## LISTED ENTRIES
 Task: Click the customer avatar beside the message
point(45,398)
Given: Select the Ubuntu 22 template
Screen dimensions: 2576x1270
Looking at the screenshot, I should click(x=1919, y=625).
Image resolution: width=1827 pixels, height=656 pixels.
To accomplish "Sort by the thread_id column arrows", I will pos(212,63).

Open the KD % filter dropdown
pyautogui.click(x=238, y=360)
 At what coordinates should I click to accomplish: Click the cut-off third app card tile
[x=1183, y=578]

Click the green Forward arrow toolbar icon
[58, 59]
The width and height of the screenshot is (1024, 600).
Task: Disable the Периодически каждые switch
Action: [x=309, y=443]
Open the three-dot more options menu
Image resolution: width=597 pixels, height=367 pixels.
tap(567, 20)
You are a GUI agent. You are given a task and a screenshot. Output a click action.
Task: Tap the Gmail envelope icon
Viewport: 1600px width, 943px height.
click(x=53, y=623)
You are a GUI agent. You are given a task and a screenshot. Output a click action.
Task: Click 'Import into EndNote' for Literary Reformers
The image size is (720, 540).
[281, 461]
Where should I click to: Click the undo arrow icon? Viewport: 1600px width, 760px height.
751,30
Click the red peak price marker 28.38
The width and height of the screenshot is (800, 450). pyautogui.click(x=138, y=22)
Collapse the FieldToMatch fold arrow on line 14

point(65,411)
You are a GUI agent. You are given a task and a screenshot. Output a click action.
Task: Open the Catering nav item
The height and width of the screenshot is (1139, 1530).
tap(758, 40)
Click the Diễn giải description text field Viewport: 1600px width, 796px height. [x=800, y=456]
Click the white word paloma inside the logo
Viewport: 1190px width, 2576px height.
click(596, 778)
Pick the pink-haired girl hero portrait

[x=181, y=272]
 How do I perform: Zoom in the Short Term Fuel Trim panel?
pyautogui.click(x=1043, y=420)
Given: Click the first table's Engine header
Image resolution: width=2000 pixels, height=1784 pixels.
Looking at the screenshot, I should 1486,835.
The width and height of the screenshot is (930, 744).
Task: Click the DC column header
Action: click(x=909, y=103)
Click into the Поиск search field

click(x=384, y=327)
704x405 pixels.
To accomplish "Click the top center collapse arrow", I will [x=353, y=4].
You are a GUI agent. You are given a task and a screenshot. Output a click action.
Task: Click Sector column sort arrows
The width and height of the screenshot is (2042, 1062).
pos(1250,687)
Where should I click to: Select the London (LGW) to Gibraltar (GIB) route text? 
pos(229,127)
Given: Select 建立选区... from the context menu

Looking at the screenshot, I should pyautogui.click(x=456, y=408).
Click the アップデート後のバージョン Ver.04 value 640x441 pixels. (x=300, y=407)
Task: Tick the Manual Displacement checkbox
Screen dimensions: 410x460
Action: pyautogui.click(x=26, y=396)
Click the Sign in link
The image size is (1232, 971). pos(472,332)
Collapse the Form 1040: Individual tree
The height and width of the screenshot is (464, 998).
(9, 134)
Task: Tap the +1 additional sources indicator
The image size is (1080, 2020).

## WHAT THE TASK ASKS
Lay out every line of the material above as a Markdown table with two columns, Row and Line. Number the rows in order and leave out blank lines.

## TASK RESULT
| Row | Line |
|---|---|
| 1 |  Task: Click the customer avatar beside the message |
| 2 | point(45,398) |
| 3 | Given: Select the Ubuntu 22 template |
| 4 | Screen dimensions: 2576x1270 |
| 5 | Looking at the screenshot, I should click(x=1919, y=625). |
| 6 | Image resolution: width=1827 pixels, height=656 pixels. |
| 7 | To accomplish "Sort by the thread_id column arrows", I will pos(212,63). |
| 8 | Open the KD % filter dropdown |
| 9 | pyautogui.click(x=238, y=360) |
| 10 |  At what coordinates should I click to accomplish: Click the cut-off third app card tile |
| 11 | [x=1183, y=578] |
| 12 | Click the green Forward arrow toolbar icon |
| 13 | [58, 59] |
| 14 | The width and height of the screenshot is (1024, 600). |
| 15 | Task: Disable the Периодически каждые switch |
| 16 | Action: [x=309, y=443] |
| 17 | Open the three-dot more options menu |
| 18 | Image resolution: width=597 pixels, height=367 pixels. |
| 19 | tap(567, 20) |
| 20 | You are a GUI agent. You are given a task and a screenshot. Output a click action. |
| 21 | Task: Tap the Gmail envelope icon |
| 22 | Viewport: 1600px width, 943px height. |
| 23 | click(x=53, y=623) |
| 24 | You are a GUI agent. You are given a task and a screenshot. Output a click action. |
| 25 | Task: Click 'Import into EndNote' for Literary Reformers |
| 26 | The image size is (720, 540). |
| 27 | [281, 461] |
| 28 | Where should I click to: Click the undo arrow icon? Viewport: 1600px width, 760px height. |
| 29 | 751,30 |
| 30 | Click the red peak price marker 28.38 |
| 31 | The width and height of the screenshot is (800, 450). pyautogui.click(x=138, y=22) |
| 32 | Collapse the FieldToMatch fold arrow on line 14 |
| 33 | point(65,411) |
| 34 | You are a GUI agent. You are given a task and a screenshot. Output a click action. |
| 35 | Task: Open the Catering nav item |
| 36 | The height and width of the screenshot is (1139, 1530). |
| 37 | tap(758, 40) |
| 38 | Click the Diễn giải description text field Viewport: 1600px width, 796px height. [x=800, y=456] |
| 39 | Click the white word paloma inside the logo |
| 40 | Viewport: 1190px width, 2576px height. |
| 41 | click(596, 778) |
| 42 | Pick the pink-haired girl hero portrait |
| 43 | [x=181, y=272] |
| 44 |  How do I perform: Zoom in the Short Term Fuel Trim panel? |
| 45 | pyautogui.click(x=1043, y=420) |
| 46 | Given: Click the first table's Engine header |
| 47 | Image resolution: width=2000 pixels, height=1784 pixels. |
| 48 | Looking at the screenshot, I should 1486,835. |
| 49 | The width and height of the screenshot is (930, 744). |
| 50 | Task: Click the DC column header |
| 51 | Action: click(x=909, y=103) |
| 52 | Click into the Поиск search field |
| 53 | click(x=384, y=327) |
| 54 | 704x405 pixels. |
| 55 | To accomplish "Click the top center collapse arrow", I will [x=353, y=4]. |
| 56 | You are a GUI agent. You are given a task and a screenshot. Output a click action. |
| 57 | Task: Click Sector column sort arrows |
| 58 | The width and height of the screenshot is (2042, 1062). |
| 59 | pos(1250,687) |
| 60 | Where should I click to: Select the London (LGW) to Gibraltar (GIB) route text?  |
| 61 | pos(229,127) |
| 62 | Given: Select 建立选区... from the context menu |
| 63 | Looking at the screenshot, I should pyautogui.click(x=456, y=408). |
| 64 | Click the アップデート後のバージョン Ver.04 value 640x441 pixels. (x=300, y=407) |
| 65 | Task: Tick the Manual Displacement checkbox |
| 66 | Screen dimensions: 410x460 |
| 67 | Action: pyautogui.click(x=26, y=396) |
| 68 | Click the Sign in link |
| 69 | The image size is (1232, 971). pos(472,332) |
| 70 | Collapse the Form 1040: Individual tree |
| 71 | The height and width of the screenshot is (464, 998). |
| 72 | (9, 134) |
| 73 | Task: Tap the +1 additional sources indicator |
| 74 | The image size is (1080, 2020). |